The pathway to Board Certification in Orthopedic Surgery, as developed and periodically updated by the ABOS, should be a point of pride for the profession. Compared with many other specialties, or systems of orthopedic certification I have learned about in peer countries, the US system is rationally structured and of high quality. The evaluation of medical knowledge at the end of residency, combined with review of candidates’ own cases in independent practice through an oral examination by established peers, is a comprehensive means of assessing competency. Of course, for those going through the process it is a significant undertaking that is both time-consuming and stressful. Hopefully the information in this chapter sheds some light on the process and provides useful information for candidates. While I have no special knowledge of the process, this chapter was put together in the midst of my own candidacy for Part II – so in the least, I was equally motivated to gather and learn what I could. I am thankful to the many people, applicants and diplomates who leant their experience and opinions on this topic. Finally, among the most important lessons for me was how the rules and processes have changed over time, even in the past few years. Candidates for certification and those in MOC should keep apprised of the current procedures through the ABOS website. Best of luck!

Terminology

  • Board certified: an orthopedic surgeon currently certified by the ABOS.

  • Board eligible: an orthopedic surgeon who has passed the Part I examination and is eligible to apply for completing the Part II examination for certification.
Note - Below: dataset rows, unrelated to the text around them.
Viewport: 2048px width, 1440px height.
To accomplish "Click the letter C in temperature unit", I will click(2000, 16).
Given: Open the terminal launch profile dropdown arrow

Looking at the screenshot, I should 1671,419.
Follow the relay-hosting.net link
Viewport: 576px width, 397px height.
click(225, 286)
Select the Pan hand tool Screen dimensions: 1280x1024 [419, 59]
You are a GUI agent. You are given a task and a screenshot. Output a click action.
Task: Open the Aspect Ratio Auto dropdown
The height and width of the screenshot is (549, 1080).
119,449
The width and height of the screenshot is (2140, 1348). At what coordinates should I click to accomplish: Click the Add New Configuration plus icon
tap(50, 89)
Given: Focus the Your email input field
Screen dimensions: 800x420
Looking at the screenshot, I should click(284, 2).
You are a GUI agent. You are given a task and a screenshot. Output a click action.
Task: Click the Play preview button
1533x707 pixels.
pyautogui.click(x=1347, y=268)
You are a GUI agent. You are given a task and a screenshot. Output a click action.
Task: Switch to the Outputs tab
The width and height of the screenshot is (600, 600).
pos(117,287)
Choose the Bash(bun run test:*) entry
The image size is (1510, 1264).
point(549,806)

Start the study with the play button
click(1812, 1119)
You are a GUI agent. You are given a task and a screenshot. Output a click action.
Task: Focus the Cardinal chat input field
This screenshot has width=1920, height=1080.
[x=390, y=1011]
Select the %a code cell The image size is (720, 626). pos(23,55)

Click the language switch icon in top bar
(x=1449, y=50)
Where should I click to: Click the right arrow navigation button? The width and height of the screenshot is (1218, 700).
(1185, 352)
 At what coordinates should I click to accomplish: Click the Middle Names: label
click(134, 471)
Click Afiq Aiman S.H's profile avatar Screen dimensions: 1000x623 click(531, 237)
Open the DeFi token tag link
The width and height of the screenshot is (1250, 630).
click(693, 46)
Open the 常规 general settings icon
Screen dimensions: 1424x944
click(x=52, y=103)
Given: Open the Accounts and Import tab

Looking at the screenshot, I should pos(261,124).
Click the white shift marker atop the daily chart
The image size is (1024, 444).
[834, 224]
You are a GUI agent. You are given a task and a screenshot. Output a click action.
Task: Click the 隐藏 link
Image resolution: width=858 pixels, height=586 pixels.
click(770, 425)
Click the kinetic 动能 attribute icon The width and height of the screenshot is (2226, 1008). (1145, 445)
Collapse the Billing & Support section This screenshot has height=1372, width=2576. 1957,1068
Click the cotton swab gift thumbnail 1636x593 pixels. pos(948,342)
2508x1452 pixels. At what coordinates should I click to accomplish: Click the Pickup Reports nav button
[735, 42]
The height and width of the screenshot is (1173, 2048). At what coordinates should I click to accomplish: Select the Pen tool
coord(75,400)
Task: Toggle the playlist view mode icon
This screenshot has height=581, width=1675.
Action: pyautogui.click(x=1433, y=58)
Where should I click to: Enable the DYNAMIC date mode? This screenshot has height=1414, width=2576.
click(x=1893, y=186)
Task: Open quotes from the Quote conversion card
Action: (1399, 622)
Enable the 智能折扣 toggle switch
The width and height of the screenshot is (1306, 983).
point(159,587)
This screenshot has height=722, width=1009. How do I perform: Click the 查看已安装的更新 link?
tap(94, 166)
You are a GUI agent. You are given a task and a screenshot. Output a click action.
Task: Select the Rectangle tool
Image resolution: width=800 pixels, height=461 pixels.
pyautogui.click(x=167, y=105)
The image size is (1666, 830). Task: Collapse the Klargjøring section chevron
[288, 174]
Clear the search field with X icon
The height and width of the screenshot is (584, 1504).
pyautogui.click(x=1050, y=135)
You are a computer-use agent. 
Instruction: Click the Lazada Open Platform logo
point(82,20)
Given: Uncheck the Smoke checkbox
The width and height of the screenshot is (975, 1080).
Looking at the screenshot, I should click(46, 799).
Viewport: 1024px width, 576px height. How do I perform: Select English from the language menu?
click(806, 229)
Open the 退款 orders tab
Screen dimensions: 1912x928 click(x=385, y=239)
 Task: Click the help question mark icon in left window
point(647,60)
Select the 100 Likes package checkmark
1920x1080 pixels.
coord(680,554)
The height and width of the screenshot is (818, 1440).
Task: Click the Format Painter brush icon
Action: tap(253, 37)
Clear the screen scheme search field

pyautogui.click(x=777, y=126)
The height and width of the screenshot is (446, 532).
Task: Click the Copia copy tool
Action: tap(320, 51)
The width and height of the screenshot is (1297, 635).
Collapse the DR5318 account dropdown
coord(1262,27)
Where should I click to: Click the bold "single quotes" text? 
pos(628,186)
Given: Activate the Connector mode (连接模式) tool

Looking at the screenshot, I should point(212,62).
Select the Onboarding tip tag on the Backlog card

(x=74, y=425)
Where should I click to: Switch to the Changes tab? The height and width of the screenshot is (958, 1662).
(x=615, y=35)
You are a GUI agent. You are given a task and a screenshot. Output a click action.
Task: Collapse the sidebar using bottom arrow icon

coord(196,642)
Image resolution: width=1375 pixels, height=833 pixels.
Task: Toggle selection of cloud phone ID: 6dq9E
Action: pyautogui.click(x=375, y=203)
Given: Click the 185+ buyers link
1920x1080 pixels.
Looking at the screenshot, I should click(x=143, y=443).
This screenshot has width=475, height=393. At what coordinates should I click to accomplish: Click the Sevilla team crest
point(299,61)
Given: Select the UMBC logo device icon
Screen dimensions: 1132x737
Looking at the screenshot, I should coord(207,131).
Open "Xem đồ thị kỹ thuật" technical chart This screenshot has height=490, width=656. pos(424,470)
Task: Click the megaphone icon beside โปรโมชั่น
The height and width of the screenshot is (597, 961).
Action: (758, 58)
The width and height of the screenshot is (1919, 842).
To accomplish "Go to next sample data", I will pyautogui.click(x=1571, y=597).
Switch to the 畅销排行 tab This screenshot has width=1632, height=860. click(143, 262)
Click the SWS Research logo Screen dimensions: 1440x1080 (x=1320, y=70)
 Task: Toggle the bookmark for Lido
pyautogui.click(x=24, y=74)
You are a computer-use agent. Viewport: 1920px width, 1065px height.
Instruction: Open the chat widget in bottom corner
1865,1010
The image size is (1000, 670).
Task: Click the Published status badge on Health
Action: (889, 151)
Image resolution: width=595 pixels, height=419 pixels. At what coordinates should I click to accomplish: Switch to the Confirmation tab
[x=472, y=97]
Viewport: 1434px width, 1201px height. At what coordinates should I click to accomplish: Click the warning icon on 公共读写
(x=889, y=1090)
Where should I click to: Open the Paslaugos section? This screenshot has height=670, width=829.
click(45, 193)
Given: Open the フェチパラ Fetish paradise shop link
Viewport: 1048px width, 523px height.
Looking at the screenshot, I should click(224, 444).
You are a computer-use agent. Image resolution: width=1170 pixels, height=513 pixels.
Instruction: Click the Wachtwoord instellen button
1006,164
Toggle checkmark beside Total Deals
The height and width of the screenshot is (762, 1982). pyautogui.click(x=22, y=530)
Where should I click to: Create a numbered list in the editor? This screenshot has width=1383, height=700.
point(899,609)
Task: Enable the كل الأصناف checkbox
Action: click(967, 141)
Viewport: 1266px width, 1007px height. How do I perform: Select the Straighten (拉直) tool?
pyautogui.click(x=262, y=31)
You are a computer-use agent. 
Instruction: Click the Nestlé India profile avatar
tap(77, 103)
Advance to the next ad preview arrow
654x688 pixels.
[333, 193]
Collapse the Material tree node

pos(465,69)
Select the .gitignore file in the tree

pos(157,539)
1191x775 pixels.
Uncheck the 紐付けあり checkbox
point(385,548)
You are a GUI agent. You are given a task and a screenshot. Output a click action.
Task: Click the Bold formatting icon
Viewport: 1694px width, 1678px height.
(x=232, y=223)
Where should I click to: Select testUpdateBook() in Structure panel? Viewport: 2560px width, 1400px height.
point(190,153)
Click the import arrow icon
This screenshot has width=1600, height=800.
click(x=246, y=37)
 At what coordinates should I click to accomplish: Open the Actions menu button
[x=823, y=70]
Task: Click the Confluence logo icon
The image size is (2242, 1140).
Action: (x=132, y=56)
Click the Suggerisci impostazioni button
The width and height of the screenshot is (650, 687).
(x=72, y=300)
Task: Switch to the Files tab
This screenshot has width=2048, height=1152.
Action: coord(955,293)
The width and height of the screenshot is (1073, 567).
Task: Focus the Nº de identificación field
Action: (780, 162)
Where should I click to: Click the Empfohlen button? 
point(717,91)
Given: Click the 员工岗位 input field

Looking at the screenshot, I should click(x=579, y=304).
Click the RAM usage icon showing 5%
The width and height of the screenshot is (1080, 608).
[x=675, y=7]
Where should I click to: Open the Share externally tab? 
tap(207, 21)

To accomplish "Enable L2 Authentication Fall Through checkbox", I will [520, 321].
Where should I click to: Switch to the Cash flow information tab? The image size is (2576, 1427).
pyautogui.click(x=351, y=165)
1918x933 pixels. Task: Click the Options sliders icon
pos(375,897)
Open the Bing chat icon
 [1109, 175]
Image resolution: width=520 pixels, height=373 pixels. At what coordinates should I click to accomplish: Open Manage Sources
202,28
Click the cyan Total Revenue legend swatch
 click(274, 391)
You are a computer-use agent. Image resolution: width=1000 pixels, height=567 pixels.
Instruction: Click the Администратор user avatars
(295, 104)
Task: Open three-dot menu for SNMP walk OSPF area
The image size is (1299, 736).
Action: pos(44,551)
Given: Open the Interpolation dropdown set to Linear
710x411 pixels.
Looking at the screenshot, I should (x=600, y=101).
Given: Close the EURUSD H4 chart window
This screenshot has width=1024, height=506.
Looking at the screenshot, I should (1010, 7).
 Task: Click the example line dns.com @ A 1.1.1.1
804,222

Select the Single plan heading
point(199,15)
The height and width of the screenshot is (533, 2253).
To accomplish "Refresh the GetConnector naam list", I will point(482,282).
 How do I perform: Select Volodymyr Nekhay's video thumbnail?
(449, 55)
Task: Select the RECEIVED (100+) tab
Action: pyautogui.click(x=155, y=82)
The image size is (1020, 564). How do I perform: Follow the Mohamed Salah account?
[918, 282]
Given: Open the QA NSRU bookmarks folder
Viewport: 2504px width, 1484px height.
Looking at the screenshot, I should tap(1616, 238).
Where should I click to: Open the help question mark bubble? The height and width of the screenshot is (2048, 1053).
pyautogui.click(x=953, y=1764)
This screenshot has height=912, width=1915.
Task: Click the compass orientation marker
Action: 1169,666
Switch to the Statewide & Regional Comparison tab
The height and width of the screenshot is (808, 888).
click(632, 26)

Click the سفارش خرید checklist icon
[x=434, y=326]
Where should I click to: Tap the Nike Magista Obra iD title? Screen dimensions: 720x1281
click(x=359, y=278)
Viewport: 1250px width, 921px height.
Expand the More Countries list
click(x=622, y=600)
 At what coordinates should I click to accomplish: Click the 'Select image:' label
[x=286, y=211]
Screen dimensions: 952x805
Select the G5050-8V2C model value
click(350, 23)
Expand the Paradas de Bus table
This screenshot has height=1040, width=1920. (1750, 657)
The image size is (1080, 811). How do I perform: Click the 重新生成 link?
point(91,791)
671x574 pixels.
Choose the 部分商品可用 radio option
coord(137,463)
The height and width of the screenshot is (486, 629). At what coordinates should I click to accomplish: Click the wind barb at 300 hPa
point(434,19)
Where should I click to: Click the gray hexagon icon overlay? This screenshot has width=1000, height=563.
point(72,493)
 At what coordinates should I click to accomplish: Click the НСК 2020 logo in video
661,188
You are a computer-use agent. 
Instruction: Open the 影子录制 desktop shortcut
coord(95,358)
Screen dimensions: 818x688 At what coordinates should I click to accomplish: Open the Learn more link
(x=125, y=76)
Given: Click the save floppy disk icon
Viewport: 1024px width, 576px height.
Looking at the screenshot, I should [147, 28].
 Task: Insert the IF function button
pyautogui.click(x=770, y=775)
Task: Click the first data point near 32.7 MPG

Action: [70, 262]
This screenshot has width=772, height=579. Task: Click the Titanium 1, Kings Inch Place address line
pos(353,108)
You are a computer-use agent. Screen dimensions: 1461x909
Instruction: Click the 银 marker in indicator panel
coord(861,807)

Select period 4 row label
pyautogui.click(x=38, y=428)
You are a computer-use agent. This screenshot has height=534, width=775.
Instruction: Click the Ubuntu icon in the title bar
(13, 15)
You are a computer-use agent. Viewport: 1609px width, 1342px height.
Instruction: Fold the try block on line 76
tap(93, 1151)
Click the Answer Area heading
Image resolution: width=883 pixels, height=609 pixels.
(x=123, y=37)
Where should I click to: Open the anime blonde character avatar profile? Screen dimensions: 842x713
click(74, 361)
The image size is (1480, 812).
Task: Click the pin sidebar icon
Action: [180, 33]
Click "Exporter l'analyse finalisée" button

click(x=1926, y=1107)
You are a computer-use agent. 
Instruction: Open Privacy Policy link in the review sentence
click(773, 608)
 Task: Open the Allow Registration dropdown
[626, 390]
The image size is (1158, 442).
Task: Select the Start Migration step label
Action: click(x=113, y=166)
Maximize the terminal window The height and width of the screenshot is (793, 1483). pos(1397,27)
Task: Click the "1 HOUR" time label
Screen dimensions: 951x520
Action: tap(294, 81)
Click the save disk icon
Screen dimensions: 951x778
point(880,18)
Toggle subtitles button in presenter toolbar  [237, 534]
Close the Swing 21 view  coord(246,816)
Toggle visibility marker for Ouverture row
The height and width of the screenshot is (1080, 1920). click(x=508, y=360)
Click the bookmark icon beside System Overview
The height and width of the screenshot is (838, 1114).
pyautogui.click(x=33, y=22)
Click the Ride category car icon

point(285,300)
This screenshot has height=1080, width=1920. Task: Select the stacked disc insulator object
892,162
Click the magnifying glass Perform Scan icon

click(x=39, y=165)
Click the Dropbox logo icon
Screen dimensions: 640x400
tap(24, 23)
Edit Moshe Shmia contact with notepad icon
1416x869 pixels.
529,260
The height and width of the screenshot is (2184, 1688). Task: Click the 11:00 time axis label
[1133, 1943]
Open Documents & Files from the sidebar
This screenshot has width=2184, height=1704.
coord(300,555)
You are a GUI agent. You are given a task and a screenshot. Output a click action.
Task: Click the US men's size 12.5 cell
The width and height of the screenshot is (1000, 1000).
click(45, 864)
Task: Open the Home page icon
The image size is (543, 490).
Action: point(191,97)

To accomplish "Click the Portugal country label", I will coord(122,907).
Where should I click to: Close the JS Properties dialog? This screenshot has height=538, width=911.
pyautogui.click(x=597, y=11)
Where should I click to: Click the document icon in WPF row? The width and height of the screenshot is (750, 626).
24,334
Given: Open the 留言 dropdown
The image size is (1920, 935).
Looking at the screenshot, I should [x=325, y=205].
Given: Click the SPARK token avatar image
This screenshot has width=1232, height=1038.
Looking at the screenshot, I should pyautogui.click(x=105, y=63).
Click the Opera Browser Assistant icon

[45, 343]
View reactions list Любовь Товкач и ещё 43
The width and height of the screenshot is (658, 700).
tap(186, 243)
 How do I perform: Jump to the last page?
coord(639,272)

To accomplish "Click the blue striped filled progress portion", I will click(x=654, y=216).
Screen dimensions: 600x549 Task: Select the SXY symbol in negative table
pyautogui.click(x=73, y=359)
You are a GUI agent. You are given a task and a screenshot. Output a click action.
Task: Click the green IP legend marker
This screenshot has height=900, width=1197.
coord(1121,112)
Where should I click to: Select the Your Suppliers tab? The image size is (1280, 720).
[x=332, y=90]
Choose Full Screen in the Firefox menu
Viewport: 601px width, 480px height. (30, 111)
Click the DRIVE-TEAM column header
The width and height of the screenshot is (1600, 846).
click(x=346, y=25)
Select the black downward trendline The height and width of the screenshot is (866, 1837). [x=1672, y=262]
This status is lost after 5 years if the oral examination is not passed.

  • Candidate: an orthopedic surgeon applying for board certification.

  • Diplomat e: an orthopedic surgeon currently certified by the ABOS.

  • Maintenance of Certification (MOC): the process through which diplomates maintain primary certification in orthopedic surgery and are assured for continuing competency.

  • Scribe: an online program through abos.org where case lists are submitted.